Chinese maces are rare, especialy when they have bronze blades. These maces were used by martial arts performers, civilians and military to defend against sword strikes. Late Qing Dynasty , 19th century

Materials: Bronze, wood.

Status: SOLD

Description

An extremely rare full bronze Chinese Tau-Kien Mace or Jian 鐧 Truncheon. The handle is made of wood with carved lines for grip. The pommel is square shaped and engraved with floral motives. The bar is elagonated and tapered to the point accruing from a dragon’s mouth.

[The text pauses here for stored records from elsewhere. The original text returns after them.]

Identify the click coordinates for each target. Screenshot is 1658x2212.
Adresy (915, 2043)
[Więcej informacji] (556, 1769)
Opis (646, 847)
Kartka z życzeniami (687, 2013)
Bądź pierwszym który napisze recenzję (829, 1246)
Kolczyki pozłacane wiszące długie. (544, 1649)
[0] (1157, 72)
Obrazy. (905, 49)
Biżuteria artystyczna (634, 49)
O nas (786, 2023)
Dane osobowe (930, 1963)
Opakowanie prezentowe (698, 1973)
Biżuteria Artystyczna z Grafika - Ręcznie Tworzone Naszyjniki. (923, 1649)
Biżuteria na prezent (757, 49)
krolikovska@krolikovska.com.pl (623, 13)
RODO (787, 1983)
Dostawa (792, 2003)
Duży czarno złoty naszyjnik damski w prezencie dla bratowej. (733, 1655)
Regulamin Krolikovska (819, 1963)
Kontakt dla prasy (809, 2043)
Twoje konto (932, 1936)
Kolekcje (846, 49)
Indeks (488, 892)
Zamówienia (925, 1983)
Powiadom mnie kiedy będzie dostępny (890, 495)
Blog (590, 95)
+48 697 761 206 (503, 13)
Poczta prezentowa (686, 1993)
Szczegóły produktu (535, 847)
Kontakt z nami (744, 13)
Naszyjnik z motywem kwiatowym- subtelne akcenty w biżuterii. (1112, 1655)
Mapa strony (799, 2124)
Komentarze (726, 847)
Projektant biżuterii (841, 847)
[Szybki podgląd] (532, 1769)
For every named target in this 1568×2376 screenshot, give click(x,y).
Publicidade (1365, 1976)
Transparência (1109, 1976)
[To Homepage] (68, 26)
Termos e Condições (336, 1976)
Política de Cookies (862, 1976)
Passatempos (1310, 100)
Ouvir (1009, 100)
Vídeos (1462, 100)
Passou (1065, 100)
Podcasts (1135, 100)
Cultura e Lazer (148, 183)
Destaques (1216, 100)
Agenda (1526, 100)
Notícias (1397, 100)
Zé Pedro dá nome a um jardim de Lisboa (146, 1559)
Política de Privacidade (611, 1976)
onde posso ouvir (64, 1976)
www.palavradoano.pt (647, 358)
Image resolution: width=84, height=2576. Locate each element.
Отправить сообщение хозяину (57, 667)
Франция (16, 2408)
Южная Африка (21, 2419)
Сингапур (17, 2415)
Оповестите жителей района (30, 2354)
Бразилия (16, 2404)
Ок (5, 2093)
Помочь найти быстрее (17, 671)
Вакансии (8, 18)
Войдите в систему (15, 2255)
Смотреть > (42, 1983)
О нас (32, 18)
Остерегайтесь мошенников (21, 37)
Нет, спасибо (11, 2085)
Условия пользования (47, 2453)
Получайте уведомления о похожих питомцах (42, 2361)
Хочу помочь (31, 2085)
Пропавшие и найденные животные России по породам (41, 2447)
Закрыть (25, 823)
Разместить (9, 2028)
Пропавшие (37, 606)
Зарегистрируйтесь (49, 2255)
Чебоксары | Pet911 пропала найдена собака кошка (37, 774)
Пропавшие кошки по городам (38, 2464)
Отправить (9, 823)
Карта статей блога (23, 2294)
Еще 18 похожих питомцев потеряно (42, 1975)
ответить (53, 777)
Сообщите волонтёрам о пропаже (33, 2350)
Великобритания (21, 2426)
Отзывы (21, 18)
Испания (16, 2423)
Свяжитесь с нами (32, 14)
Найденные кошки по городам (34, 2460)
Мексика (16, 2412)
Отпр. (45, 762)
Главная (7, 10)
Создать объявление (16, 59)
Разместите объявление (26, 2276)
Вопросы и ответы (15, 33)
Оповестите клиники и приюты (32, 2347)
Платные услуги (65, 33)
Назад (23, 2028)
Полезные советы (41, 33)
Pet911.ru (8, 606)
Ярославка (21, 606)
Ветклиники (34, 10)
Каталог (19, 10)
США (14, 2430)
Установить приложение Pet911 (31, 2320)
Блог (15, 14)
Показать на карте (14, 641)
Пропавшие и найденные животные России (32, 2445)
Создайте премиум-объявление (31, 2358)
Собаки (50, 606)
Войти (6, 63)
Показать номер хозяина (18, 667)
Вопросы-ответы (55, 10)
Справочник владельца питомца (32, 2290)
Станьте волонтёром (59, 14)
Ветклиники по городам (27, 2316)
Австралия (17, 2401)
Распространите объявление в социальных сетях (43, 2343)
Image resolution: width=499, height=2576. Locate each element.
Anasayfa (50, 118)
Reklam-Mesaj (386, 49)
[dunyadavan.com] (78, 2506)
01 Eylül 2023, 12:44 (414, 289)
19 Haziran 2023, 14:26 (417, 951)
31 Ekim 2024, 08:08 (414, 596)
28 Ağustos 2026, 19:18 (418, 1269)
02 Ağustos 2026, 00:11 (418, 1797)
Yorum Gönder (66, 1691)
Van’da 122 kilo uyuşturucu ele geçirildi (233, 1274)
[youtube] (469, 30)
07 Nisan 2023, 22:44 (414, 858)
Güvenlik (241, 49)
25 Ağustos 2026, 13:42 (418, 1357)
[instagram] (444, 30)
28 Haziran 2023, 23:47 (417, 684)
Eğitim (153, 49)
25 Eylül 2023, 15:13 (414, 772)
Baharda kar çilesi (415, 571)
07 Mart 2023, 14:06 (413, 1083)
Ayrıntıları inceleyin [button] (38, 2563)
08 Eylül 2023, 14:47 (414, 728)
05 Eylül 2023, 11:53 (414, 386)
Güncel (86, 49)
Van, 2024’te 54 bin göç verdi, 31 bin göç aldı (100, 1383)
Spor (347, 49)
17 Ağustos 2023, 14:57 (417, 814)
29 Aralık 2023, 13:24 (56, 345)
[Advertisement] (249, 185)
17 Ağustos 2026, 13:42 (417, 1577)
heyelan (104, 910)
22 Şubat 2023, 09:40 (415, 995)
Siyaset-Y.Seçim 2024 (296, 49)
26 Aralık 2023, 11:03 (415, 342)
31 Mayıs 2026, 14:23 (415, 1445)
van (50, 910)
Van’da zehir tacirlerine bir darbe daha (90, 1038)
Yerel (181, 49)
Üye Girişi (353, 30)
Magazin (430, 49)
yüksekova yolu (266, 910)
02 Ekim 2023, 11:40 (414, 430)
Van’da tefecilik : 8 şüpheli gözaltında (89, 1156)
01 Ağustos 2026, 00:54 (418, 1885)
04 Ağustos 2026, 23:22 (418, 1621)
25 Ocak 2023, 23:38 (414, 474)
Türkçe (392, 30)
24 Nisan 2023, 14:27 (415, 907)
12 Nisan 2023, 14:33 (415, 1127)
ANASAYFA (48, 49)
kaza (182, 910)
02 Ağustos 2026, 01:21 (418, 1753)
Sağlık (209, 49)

These maces are considered very rare and are described as Tau-Kien in George Cameron Stone’s ”A glossary of the construction,decoration and use of arms and armour in all country’s and in all times”. Not really defined if for fighting purpose or exercise, but this example with bronze square shaped bar shows traces of use and is heavy enough to be able to fight with.
The mace has a fine original maintained patina and the maker paid attention to details on the dragons face such as the nose holes and teeth.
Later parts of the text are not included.